Returns the value of x in the cdf of the Gamma distribution with the parameters shape (k) and scale (theta). Notice that if using the alpha beta convention, scale = 1/beta.

gammainv(p, shape, scale)

Returns the value of p in the inverse of the cdf for the Gamma distribution with the parameters shape (k) and scale (theta). Notice that if using the alpha beta convention, scale = 1/beta.

gammamean(shape, scale)

Returns the value of the mean for the Gamma distribution with the parameters shape (k) and scale (theta). Notice that if using the alpha beta convention, scale = 1/beta.

gammamode(shape, scale)

Returns the value of the mode for the Gamma distribution with the parameters shape (k) and scale (theta). Notice that if using the alpha beta convention, scale = 1/beta.

gammasample(shape, scale)

Returns a random number whose distribution is the Gamma distribution with the parameters shape (k) and scale (theta). Notice that if using the alpha beta convention, scale = 1/beta.

gammavariance(shape, scale)

Returns the value of the variance for the Gamma distribution with the parameters shape (k) and scale (theta). Notice that if using the alpha beta convention, scale = 1/beta.

invgammapdf(x, shape, scale)

Returns the value of x in the pdf of the Inverse-Gamma distribution with parametres shape (alpha) and scale (beta).

invgammacdf(x, shape, scale)

Returns the value of x in the cdf of the Inverse-Gamma distribution with parametres shape (alpha) and scale (beta).

invgammainv(p, shape, scale)

Returns the value of p in the inverse of the cdf for the Inverse-Gamma distribution with parametres shape (alpha) and scale (beta).

invgammamean(shape, scale)

Returns the value of the mean for the Inverse-Gamma distribution with parametres shape (alpha) and scale (beta).
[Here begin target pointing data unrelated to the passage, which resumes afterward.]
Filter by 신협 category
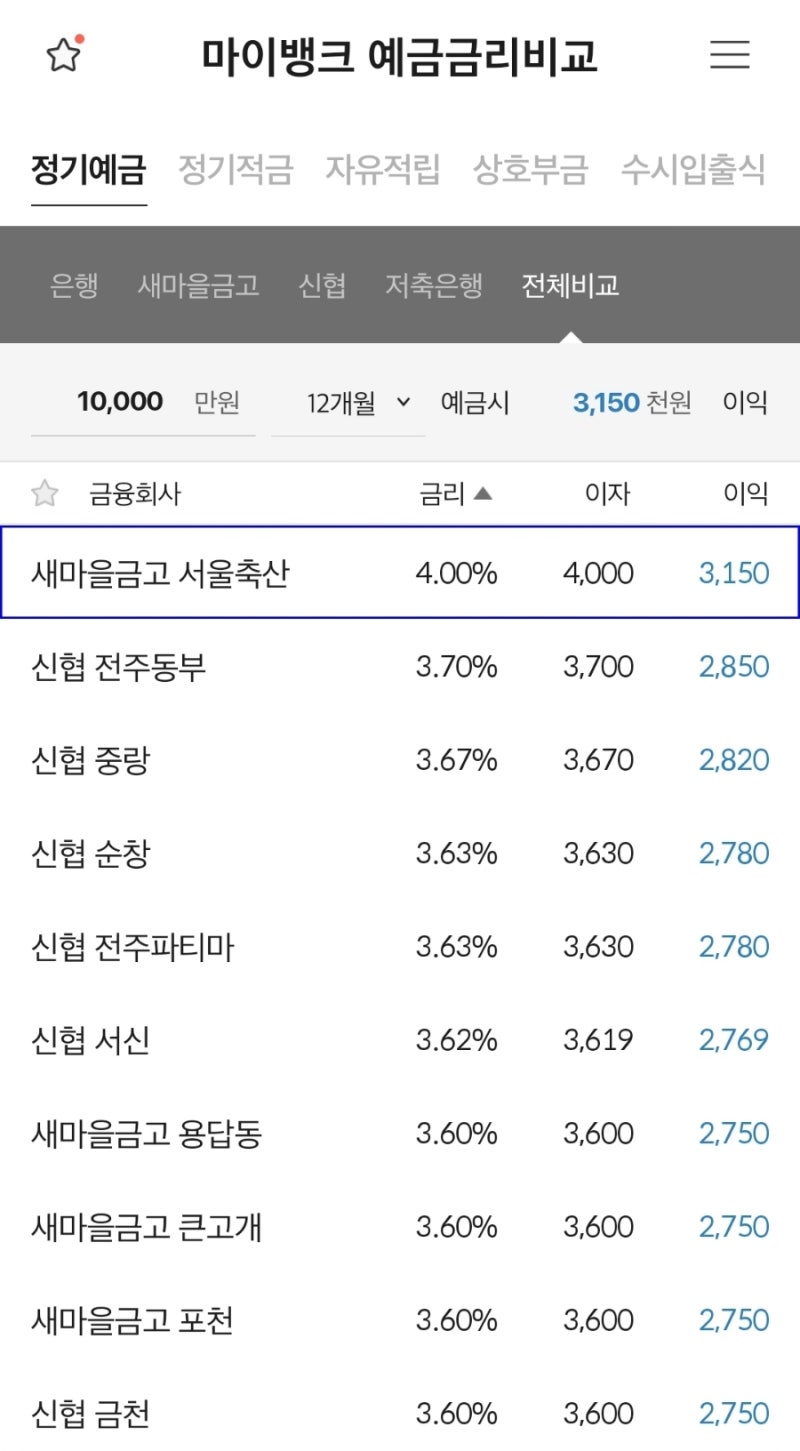The width and height of the screenshot is (800, 1451). (x=322, y=286)
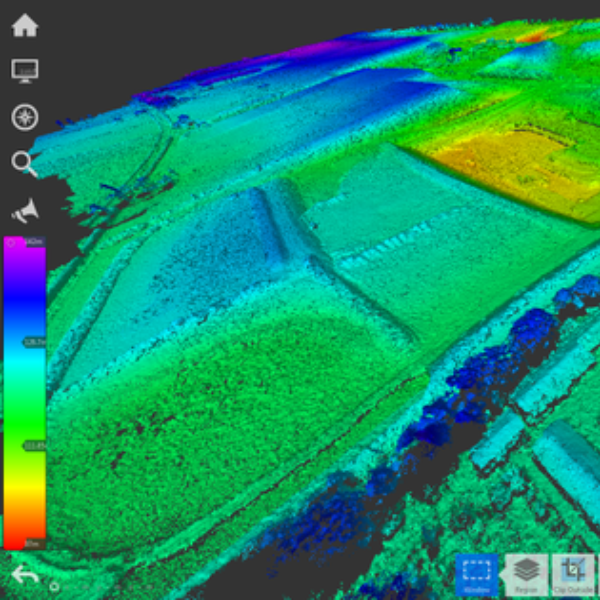This screenshot has height=600, width=600.
Task: Click the top elevation label on the legend
Action: pos(35,242)
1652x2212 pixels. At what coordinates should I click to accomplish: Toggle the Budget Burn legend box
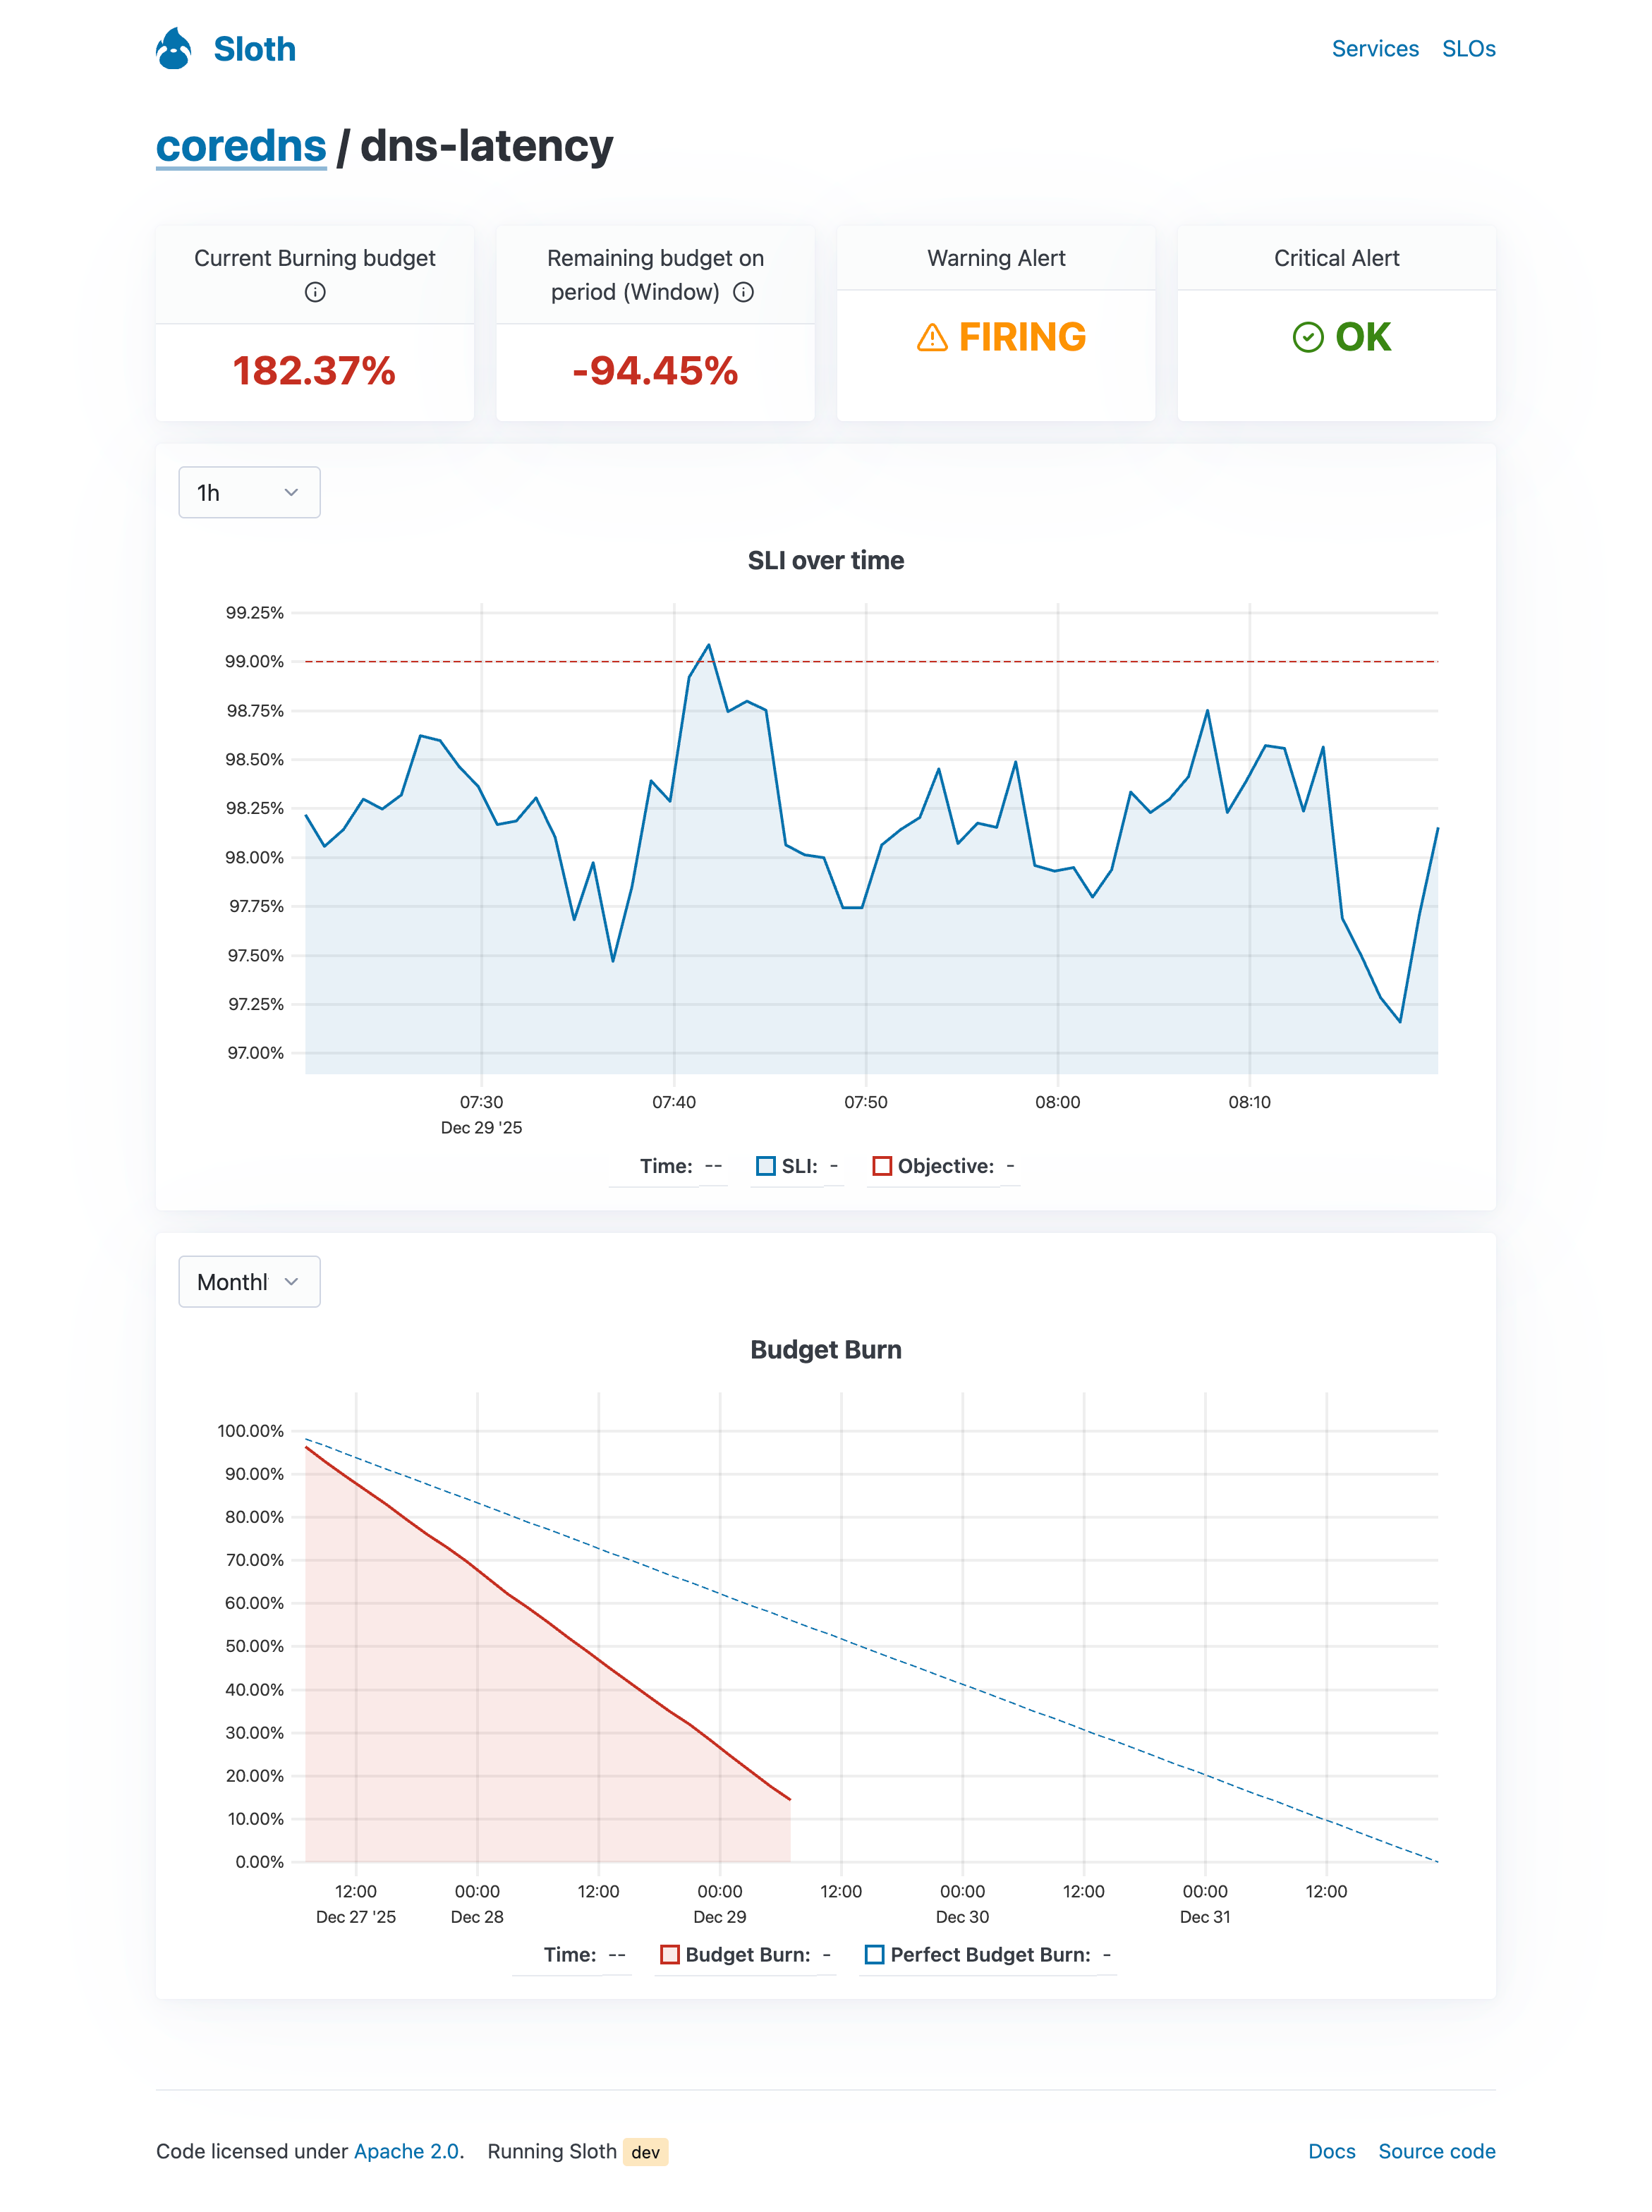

invgammamode(shape, scale)

Returns the value of the mode for the Inverse-Gamma distribution with parametres shape (alpha) and scale (beta).

invgammasample(shape, scale)

Returns a random number whose distribution is the Inverse-Gamma distribution with parametres shape (alpha) and scale (beta).

invgammavariance(shape, scale)

Returns the value of the variance for the Inverse-Gamma distribution with parametres shape (alpha) and scale (beta).

kumaraswamypdf(x, alpha, beta)

Returns the value of x in the pdf of the Kumaraswamy distribution with parameters a and b.

kumaraswamycdf(x, alpha, beta)

Returns the value of x in the cdf of the Kumaraswamy distribution with parameters alpha and beta.

kumaraswamyinv(p, alpha, beta)

Returns the value of p in the inverse of the pdf for the Kumaraswamy distribution with parametres alpha and beta.

kumaraswamymean(alpha, beta)

Returns the value of the mean of the Kumaraswamy distribution with parameters alpha and beta.

kumaraswamymedian(alpha, beta)

Returns the value of the median of the Kumaraswamy distribution with parameters alpha and beta.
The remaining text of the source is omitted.